▸ **Exercise tasks**
• A. Answer these from the agreement excerpt:
(i) What is the par value per share of the Acquiror Stock?
(ii) What dollar amount is named as the Cap Price?
(iii) What is the Exchange Ratio when the 20-Day Average Price is at or below the Cap Price and at or above the Floor Price?
• B. Does each statement agree with the agreement excerpt? Give yes or no and quote the words that decide it.
(i) The 20-Day Average Price is based on trading prices on the New York Stock Exchange.
(ii) When the 20-Day Average Price is above the Cap Price and there is no nearest 1/10,000, the quotient is rounded to the next highest 1/10,000.
(iii) The 20 trading days used for the 20-Day Average Price end on the Closing Date itself.
• C. Copy the agreement excerpt word for word, starting with "the Exchange Ratio and" and going on through "Stock Exchange, Inc.".

▸ **Reading text**
For purposes of this Agreement:
(1) "Acquiror Stock" shall mean the Class H Common
Stock of GM, par value $0.10 per share;
(2) "Share Value" shall mean the product of (x)
the Exchange Ratio and (y) the 20-Day Average Price; and
(3) "20-Day Average Price" shall mean the average
(rounded to nearest 1/10,000, or if there shall not be a nearest
1/10,000, to the next highest 1/10,000) of the volume weighted
averages (rounded to the nearest 1/10,000, or if there shall not be
a nearest 1/10,000, to the next highest 1/10,000) of the trading
prices of the Acquiror Stock on the New York Stock Exchange, Inc.
(the "NYSE") as reported by Bloomberg Financial Markets (or such
other source as the parties shall agree in writing) for each of the
20 consecutive trading days ending on and including the second
trading day prior to the Closing Date;
(b) Exchange Ratio.
(i) The Exchange Ratio shall be determined in the
following manner, subject to reduction pursuant to Section 2(b)(ii):
(A) If the 20-Day Average Price is less than or equal to
$47.6821 (the "Cap Price"), and greater than or equal to $27.8146
(the "Floor Price"), the Exchange Ratio shall be equal to 0.3775.
(B) If the 20-Day Average Price is greater than the Cap Price,
the Exchange Ratio shall be equal to the quotient obtained by
dividing $18.00 by the 20-Day Average Price (such quotient shall be
rounded to the nearest 1/10,000, or if there shall not be a nearest
1/10,000 to the next lowest 1/10,000).
(C) If the 20-Day Average Price is less than the Floor Price,
the Exchange Ratio shall be equal to the quotient obtained by
dividing (x) the lower of (1) $10.50 and (2) the Adjusted Price (as
defined in Section 2.4(e)) by (y) the 20-Day Average Price (such
quotient shall be rounded to the nearest 1/10,000, or if there shall
not be a nearest 1/10,000, to the next highest 1/10,000).

▸ **Collected data**
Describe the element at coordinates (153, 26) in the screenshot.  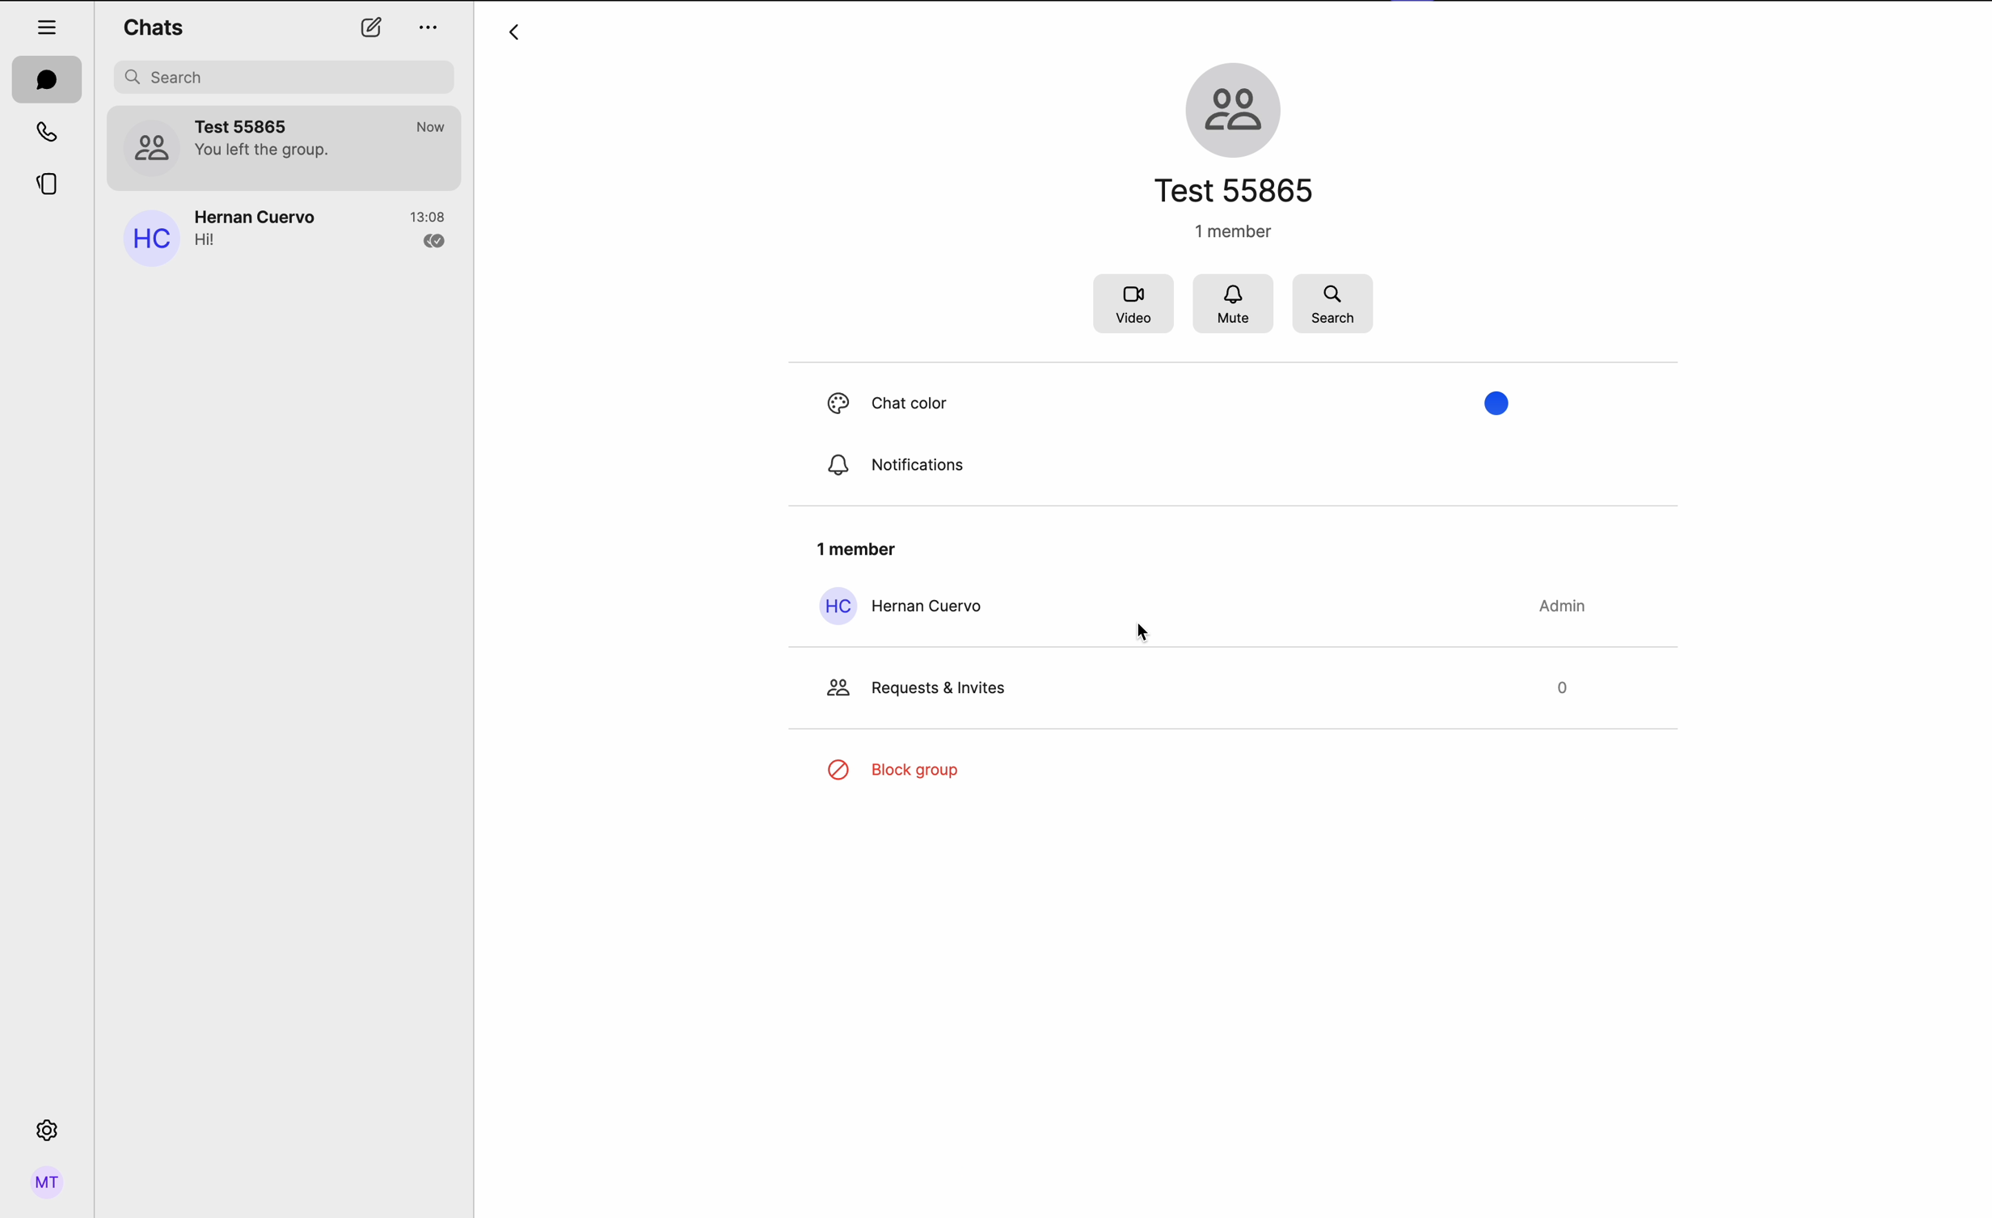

▸ **Expected answers**
• A.
(i) $0.10
(ii) $47.6821
(iii) 0.3775

• B.
(i) Yes: "trading prices of the Acquiror Stock on the New York Stock Exchange, Inc."
(ii) No: "to the next lowest 1/10,000"
(iii) No: "ending on and including the second trading day prior to the Closing Date"

• C.
the Exchange Ratio and (y) the 20-Day Average Price; and
(3) "20-Day Average Price" shall mean the average
(rounded to nearest 1/10,000, or if there shall not be a nearest
1/10,000, to the next highest 1/10,000) of the volume weighted
averages (rounded to the nearest 1/10,000, or if there shall not be
a nearest 1/10,000, to the next highest 1/10,000) of the trading
prices of the Acquiror Stock on the New York Stock Exchange, Inc.